Task directions: If a line in the listing carries the word "folder", return a copy of that line.

Data:
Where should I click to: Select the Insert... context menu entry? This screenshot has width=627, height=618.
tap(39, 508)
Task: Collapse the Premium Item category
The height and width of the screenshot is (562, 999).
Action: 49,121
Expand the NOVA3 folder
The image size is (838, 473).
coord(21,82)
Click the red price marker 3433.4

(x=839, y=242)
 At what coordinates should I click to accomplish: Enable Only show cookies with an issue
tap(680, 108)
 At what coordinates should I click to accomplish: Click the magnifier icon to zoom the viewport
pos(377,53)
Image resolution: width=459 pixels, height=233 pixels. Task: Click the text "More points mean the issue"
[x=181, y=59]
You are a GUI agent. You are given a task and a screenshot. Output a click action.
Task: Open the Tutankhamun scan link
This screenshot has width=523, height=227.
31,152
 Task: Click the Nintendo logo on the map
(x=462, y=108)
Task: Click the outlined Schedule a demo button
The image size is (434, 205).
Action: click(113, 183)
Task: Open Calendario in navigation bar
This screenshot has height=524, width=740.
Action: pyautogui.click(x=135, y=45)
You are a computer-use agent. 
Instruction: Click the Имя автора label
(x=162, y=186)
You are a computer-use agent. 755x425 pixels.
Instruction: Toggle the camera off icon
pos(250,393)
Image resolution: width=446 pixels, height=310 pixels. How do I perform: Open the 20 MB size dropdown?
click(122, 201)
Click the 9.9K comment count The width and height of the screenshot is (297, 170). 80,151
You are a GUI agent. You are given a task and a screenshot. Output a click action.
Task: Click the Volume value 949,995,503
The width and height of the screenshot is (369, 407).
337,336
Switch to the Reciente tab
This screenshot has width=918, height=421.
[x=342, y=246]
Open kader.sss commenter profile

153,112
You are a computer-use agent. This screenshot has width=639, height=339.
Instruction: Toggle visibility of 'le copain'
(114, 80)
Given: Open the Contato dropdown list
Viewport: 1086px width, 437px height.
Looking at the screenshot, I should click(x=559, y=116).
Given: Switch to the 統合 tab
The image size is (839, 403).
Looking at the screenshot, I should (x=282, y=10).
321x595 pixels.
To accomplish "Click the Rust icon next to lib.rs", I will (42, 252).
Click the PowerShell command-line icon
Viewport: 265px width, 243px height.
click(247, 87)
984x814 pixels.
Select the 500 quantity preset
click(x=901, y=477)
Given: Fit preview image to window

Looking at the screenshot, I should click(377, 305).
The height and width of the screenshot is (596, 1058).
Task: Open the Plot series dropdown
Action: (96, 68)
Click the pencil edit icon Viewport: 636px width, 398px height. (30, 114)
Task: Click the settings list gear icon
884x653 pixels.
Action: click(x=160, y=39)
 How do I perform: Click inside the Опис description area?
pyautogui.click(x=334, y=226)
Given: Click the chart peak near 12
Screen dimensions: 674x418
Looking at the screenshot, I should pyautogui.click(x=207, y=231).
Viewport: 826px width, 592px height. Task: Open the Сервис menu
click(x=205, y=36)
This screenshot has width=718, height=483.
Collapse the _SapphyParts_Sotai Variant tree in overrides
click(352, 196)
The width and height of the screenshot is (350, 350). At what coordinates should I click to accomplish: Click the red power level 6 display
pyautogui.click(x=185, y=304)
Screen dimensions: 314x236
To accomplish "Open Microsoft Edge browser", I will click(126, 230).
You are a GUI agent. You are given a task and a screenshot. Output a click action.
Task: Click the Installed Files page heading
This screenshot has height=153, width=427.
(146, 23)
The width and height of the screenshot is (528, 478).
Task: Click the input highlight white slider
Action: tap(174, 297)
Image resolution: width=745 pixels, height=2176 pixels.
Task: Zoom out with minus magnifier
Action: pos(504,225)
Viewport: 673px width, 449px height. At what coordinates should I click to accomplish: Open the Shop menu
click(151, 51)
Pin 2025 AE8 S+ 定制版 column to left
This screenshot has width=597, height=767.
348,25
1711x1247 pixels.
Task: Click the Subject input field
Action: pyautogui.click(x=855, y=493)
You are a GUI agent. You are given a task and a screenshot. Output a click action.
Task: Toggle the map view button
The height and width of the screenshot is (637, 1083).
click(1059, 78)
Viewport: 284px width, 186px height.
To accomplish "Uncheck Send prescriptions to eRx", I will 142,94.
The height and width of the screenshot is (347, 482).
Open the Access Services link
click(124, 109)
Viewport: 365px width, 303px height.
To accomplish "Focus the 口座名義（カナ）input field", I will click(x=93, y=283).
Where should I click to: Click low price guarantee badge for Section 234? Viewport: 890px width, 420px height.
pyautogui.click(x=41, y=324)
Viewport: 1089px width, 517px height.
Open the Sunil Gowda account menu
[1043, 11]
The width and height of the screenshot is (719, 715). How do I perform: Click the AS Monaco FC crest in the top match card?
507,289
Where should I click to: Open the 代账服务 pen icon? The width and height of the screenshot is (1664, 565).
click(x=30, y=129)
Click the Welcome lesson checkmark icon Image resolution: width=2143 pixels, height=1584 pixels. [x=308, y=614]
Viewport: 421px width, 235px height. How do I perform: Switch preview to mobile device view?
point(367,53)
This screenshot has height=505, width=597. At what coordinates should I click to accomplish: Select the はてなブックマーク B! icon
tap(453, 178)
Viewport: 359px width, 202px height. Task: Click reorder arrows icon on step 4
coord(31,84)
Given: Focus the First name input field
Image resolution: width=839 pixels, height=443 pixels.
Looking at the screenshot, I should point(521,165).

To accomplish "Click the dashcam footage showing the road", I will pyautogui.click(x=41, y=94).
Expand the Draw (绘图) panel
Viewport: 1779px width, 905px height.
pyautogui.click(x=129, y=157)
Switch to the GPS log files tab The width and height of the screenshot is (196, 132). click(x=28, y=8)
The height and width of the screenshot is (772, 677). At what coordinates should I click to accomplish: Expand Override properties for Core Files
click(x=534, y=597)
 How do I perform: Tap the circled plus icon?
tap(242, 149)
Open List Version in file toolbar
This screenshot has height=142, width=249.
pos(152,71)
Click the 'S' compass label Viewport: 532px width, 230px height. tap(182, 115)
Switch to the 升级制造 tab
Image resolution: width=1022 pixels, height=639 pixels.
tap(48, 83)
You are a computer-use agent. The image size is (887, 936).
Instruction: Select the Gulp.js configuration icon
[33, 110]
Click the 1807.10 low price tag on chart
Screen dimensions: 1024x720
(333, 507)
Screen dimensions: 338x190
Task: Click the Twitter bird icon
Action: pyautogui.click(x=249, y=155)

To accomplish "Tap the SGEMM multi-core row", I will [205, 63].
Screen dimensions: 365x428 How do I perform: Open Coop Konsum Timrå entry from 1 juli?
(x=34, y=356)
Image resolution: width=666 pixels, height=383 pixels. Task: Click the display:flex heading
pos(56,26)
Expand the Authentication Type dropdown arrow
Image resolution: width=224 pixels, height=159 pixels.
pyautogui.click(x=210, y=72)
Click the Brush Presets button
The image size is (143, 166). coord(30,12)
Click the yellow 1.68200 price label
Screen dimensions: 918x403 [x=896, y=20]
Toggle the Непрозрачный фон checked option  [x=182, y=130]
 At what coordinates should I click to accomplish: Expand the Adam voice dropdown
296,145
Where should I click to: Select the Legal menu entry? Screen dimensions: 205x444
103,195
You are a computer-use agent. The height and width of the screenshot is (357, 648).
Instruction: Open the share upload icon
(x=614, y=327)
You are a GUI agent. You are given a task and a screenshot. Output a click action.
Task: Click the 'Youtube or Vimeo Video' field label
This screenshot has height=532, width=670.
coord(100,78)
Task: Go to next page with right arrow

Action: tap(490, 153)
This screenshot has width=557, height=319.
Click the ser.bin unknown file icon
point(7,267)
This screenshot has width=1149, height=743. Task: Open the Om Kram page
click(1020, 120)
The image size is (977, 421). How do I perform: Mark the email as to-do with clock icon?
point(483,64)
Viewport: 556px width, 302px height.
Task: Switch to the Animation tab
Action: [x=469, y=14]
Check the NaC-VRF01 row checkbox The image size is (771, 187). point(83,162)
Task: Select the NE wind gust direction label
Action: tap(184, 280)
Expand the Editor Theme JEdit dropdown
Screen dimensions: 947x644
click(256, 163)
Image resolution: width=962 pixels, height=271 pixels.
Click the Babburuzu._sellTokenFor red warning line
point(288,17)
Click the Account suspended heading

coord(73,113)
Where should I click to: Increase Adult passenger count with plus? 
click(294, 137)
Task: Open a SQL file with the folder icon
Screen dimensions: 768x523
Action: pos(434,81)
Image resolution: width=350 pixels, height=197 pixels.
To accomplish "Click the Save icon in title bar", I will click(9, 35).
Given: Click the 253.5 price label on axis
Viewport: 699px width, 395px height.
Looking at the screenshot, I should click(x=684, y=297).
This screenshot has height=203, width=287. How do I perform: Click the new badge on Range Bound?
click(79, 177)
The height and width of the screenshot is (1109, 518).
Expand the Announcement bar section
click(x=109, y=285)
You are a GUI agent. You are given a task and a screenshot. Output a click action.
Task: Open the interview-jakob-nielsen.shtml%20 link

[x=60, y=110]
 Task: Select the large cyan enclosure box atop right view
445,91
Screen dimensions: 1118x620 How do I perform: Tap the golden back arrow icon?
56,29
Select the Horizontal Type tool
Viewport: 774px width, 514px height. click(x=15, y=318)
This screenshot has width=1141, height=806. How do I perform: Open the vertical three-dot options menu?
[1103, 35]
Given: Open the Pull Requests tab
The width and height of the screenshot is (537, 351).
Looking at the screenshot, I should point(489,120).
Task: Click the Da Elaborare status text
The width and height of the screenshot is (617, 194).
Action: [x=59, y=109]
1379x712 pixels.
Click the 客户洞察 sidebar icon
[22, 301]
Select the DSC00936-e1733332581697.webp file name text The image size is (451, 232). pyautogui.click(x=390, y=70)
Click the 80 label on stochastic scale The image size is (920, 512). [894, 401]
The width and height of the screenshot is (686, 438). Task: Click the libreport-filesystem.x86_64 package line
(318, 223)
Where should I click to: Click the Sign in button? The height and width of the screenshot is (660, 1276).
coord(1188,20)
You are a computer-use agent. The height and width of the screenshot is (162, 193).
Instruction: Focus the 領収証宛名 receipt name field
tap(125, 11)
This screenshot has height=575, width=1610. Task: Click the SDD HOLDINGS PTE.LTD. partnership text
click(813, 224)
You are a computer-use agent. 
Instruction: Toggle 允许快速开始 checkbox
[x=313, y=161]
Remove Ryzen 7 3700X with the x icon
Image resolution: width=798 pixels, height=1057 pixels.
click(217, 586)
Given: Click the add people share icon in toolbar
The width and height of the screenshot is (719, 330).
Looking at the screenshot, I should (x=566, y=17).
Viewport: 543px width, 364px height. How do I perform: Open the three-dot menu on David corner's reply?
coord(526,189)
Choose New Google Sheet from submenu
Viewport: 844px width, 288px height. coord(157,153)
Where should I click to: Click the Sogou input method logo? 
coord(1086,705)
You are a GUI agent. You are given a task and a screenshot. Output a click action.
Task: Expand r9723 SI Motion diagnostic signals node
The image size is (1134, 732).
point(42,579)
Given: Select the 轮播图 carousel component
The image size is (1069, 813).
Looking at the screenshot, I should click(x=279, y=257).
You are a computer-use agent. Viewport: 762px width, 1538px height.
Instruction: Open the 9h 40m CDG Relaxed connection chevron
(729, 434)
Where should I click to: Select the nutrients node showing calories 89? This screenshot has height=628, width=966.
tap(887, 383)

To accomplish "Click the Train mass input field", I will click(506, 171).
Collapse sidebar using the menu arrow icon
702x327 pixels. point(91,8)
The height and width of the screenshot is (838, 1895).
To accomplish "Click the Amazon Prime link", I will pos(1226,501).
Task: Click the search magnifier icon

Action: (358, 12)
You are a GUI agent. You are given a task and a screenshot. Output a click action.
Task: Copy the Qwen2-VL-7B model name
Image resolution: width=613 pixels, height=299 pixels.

Finished task:
Expand the NOVA3 folder
Task: Open a SQL file with the folder icon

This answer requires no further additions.